0

I was asked this question in tech test.
They asked how to change ' ' to '_' in string.
I think they didn't want common answer. like this (I can assure this)

void replaceChar(char originalStr[], size_t strLength, char originalChar, char newChar 
{
    for(size_t i = 0 ; i < strLength ; i++)
    {
        if(originalStr[i] == originalChar)
        {
            originalStr[i] = newChar ;
        }
    }
}

So I answered like this. Use WORD. ( Actually I didn't write code, They want just explaining how to do)
I think comparing Each 8 byte(64bit OS) of string with mask 8 byte.
if They eqaul, replace 8byte in a time.

When Cpu read data with size less than WORD , Cpu should do operation clearing rest bits.
It's slow. So I tried to use WORD in comparing chars.

void replaceChar(char originalStr[], size_t strLength, char originalChar, char newChar // 
    {
        size_t mask = 0;
        size_t replaced = 0;
        for(size_t i = 0 ; i < sizeof(size_t) ; i++)
        {
            mask |= originalChar << i;
            replaced |= newChar << i;
        }
        
        for(size_t i = 0 ; i < strLength ; i++)
        {
            
            // if 8 byte data equal with 8 byte data filled with originalChar
            // replace 8 byte data with 8 byte data filled with newChar 
            if(i % sizeof(size_t) == 0 && 
               strLength  - i > sizeof(size_t) && 
               *(size_t*)(originalStr + i) == mask)
            {
                *(size_t*)(originalStr + i) = replaced;
                i += sizeof(size_t);
                continue;
            }

            if(originalStr[i] == originalChar)
            {
                originalStr[i] = newChar ;
            }
        }
    }

Is There any faster way??

Vlad from Moscow
  • 301,070
  • 26
  • 186
  • 335
SungJinKang
  • 409
  • 3
  • 9
  • are you absolutely sure they wanted your code to be "faster" and not "more readable" or "more correct"? the "common answer" is `std::replace`, and both your programs have some errors in them, at least regarding `sizeof` use – Ap31 May 22 '21 at 07:34
  • A similar question was raised, with good answers using both replace and regex - https://stackoverflow.com/questions/5252612/replace-space-with-an-underscore/5253245 – Uri Raz May 22 '21 at 07:37
  • Generally it's not fast if you first need to scan 8 bytes to find "TTTTFTTT", i.e. 7 trues and 1 false, and then you need to process the same area once more.
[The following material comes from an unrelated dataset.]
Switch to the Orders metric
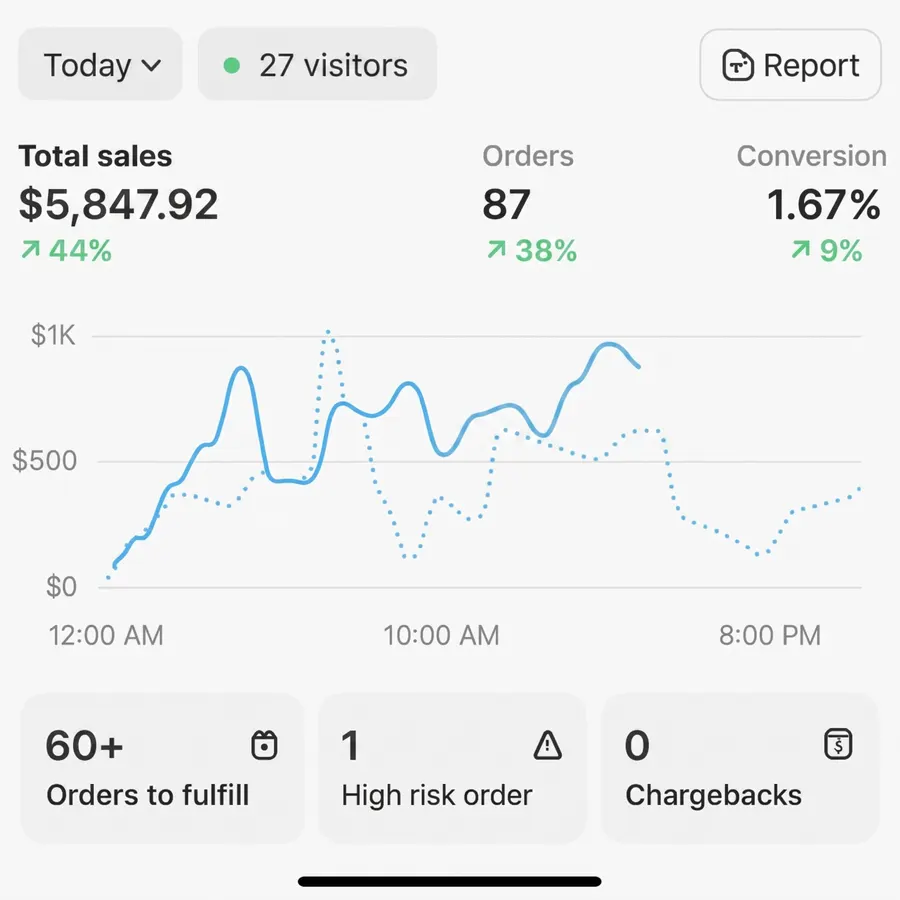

AFAIK, the only fast technique is to use SIMD (intrinsics) that can compare 8 or 16 characters at the same time individually. Simulated SIMD, i.e. SWAR can be faster on some architectures. And furthermore -- compilers can _often_ auto vectorise a well written intent with SIMD. – Aki Suihkonen May 22 '21 at 07:37
  • 3
    The speed is not the problem. That you don't know how `sizeof` and null-terminated strings work is. – molbdnilo May 22 '21 at 07:40
  • 2
    Did you *test* your proposed solution? Also: https://stackoverflow.com/q/35578516/3185968 shows that any decent compiler doesn't need to be told to use larger blocks than a single character at a time, and the compiler will do *much* **better** than your naive attempt by using wide vector registers where available. – EOF May 22 '21 at 07:42
  • @SungJinKang Never do any assignments in an interview. The interview is not an exam. It is a conversation of equal sides. – Vlad from Moscow May 22 '21 at 07:42
  • @Ap31 I'm sorry. I fixed it – SungJinKang May 22 '21 at 07:49
  • @AkiSuihkonen I think SIMD also have 7 ture 1 false problem – SungJinKang May 22 '21 at 07:51
  • SIMD is very much able to calculate each comparison individually. The obstacle for SIMD is the necessity to know the length in advance so that you are guaranteed not to read past your designated buffer. – Aki Suihkonen May 22 '21 at 07:52
  • @EOF I think this is close to answer.. Can i do this without SIMD. I just wanna how to implement it myself – SungJinKang May 22 '21 at 08:00
  • @AkiSuihkonen Thanks EOF says SIMD can compare them and blend them with result – SungJinKang May 22 '21 at 08:02
  • 1
    @SungJinKang You *can* to this without SIMD, but reasonable architectures today have SIMD that is a fair bit wider than integer general purpose registers, so you can usually ensure your code will be memory or even load/store bandwidth bound by using SIMD (so no other code could possibly be faster). On the other hand, on unreasonable architectures (no SIMD), it may not even be worth aligning the starting point in the memory to access with greater than `char` size. – EOF May 22 '21 at 08:47

2 Answers2

1

Do not try to optimize a code when you do not know what is the bottleneck of the code. Try to write a clear readable code.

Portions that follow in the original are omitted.